The Byzantines had several meals a day: lunch in the early noon, dinner in the afternoon, and an evening meal, which was the biggest of the day. It would appear that members of the upper classes took additional meals in between, bringing the total number to four a day.
 
Foodstuffs that are popular and important nowadays, like potatoes and tomatoes, were unknown to the Byzantines. They did of course have a great variety of other foods, such as lettuce, cabbage, spinach, onions, garlic, mushrooms, carrots, leeks, radishes, peas, beets, salad rocket, dill, mint and oregano, which the Byzantines grew in their gardens. They also kept vegetables available year round by pickling them in salt and vinegar. As for pulses (lentils, beans, chickpeas, peas, lupin beans), they formed an important part of their diet. In Byzantium they also had an excellent olive oil; the climate favoured the cultivation of olive trees in the largest part of the empire, and the Byzantines exported it to Mediterranean countries (Italy, Palestine, North Africa), and the Balkans.

The Byzantine diet was mainly vegetarian, not only because meat was expensive, but also because there were a lot of fasting periods in the year.

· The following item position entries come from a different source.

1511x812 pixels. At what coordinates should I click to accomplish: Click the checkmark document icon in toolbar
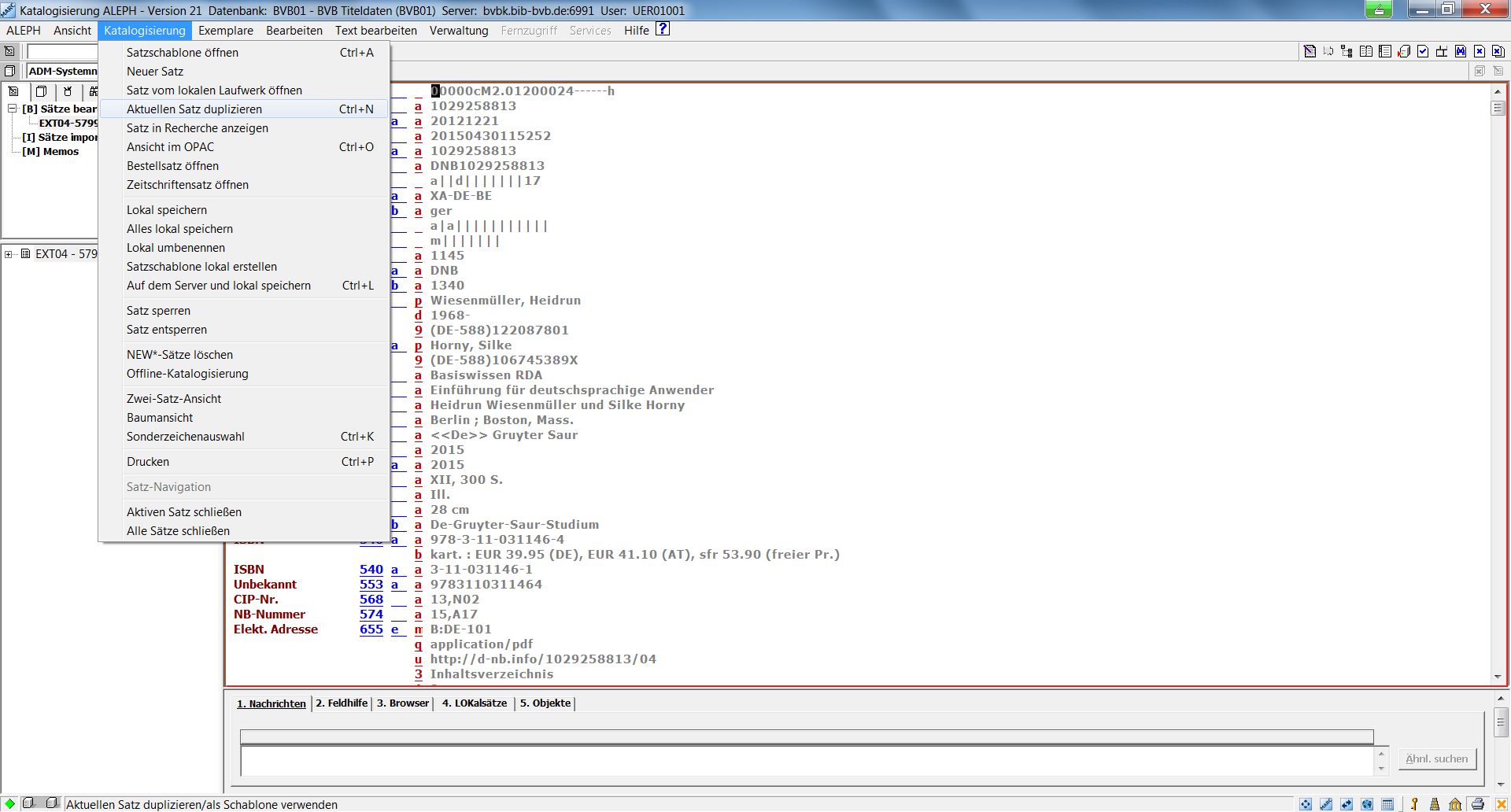point(1423,51)
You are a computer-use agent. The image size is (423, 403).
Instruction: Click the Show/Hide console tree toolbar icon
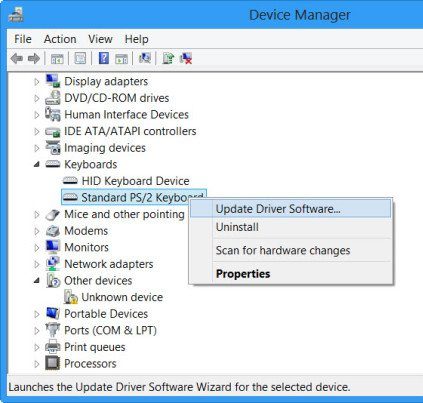click(57, 59)
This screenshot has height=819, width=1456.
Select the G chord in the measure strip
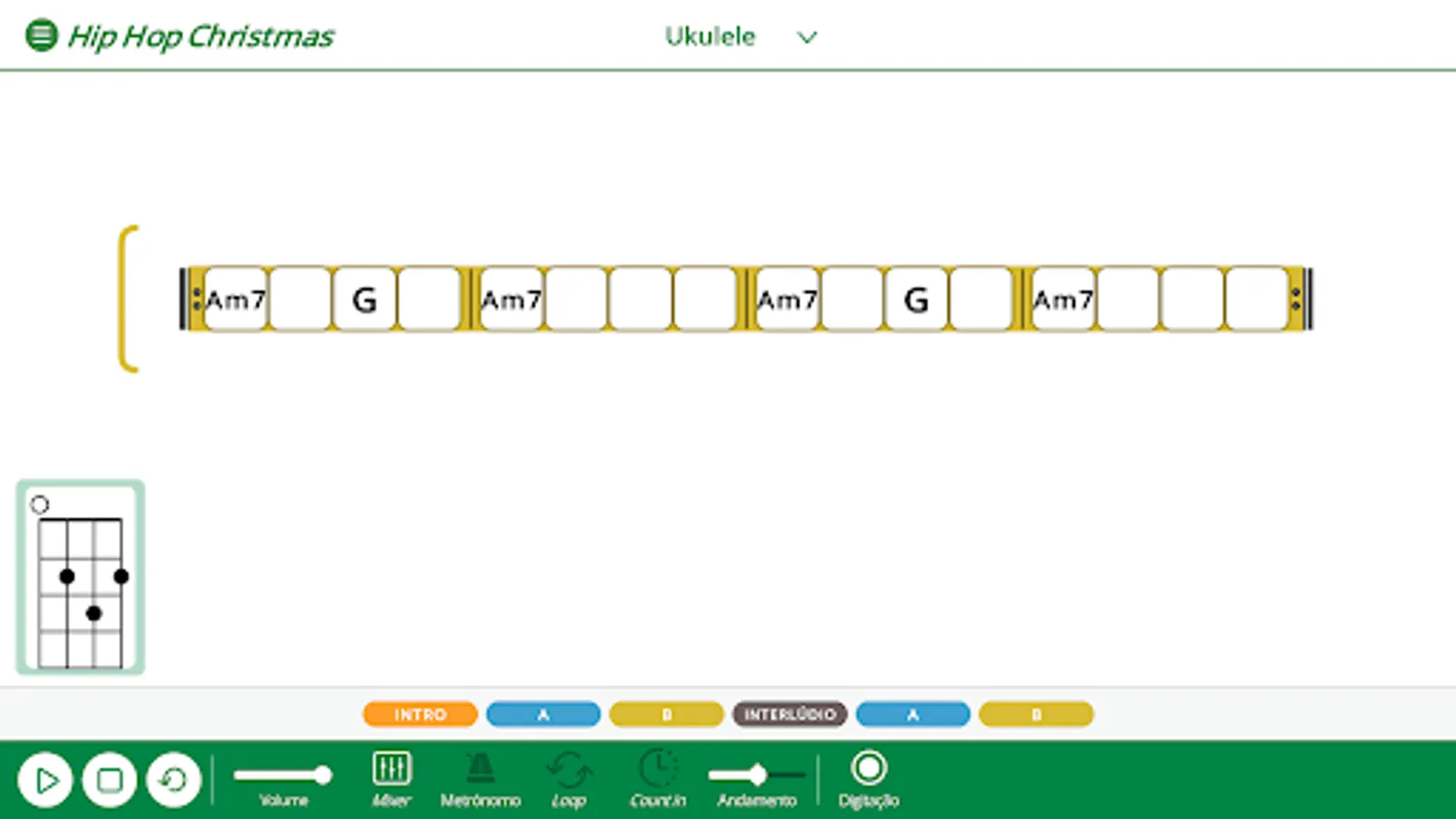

Domesticated animals were mainly bred for their dairy products (milks and eggs), not for their meat. Vlach and Cretan cheeses were regarded as fine quality varieties, whereas asvestotyro (white cheese) was of low quality. Lamb, goat, hare, rabbit, chicken and game (red deer, roe deer and wild boar) were among the kinds of meat that the richer ate more frequently. One favourite dish was pork meat, salted or boiled with various vegetables. They would also eat titbits made of offal, resembling foods still eaten in Greece (gardoumpa and kokoretsi, and they even ate frogs.

Fish were often eaten (especially by the clergy and monks), since they were to be had in plenty, especially in areas close to the sea (the tastier fish were found there), lakes and rivers. A lot of fish species were to be had: the large and expensive ones (mullet, bream, sea bass, sea bream and turbot), or the cheaper fish and seafood that were caught more easily and in large quantities (mackerel, sardines, bonito, octopus, squid, cuttlefish, mussels and crabs). They were cooked in many ways: grilled, fried and boiled with various spices and herbs. People also preserved fish all year long by salting them. One very popular sauce was made from small fish and fish offal, which were either boiled or left to ferment in the sun for a period of three months and then blended with salt and old wine. This sauce was called garos, and people loved it so much that they had it with almost everything, including meat!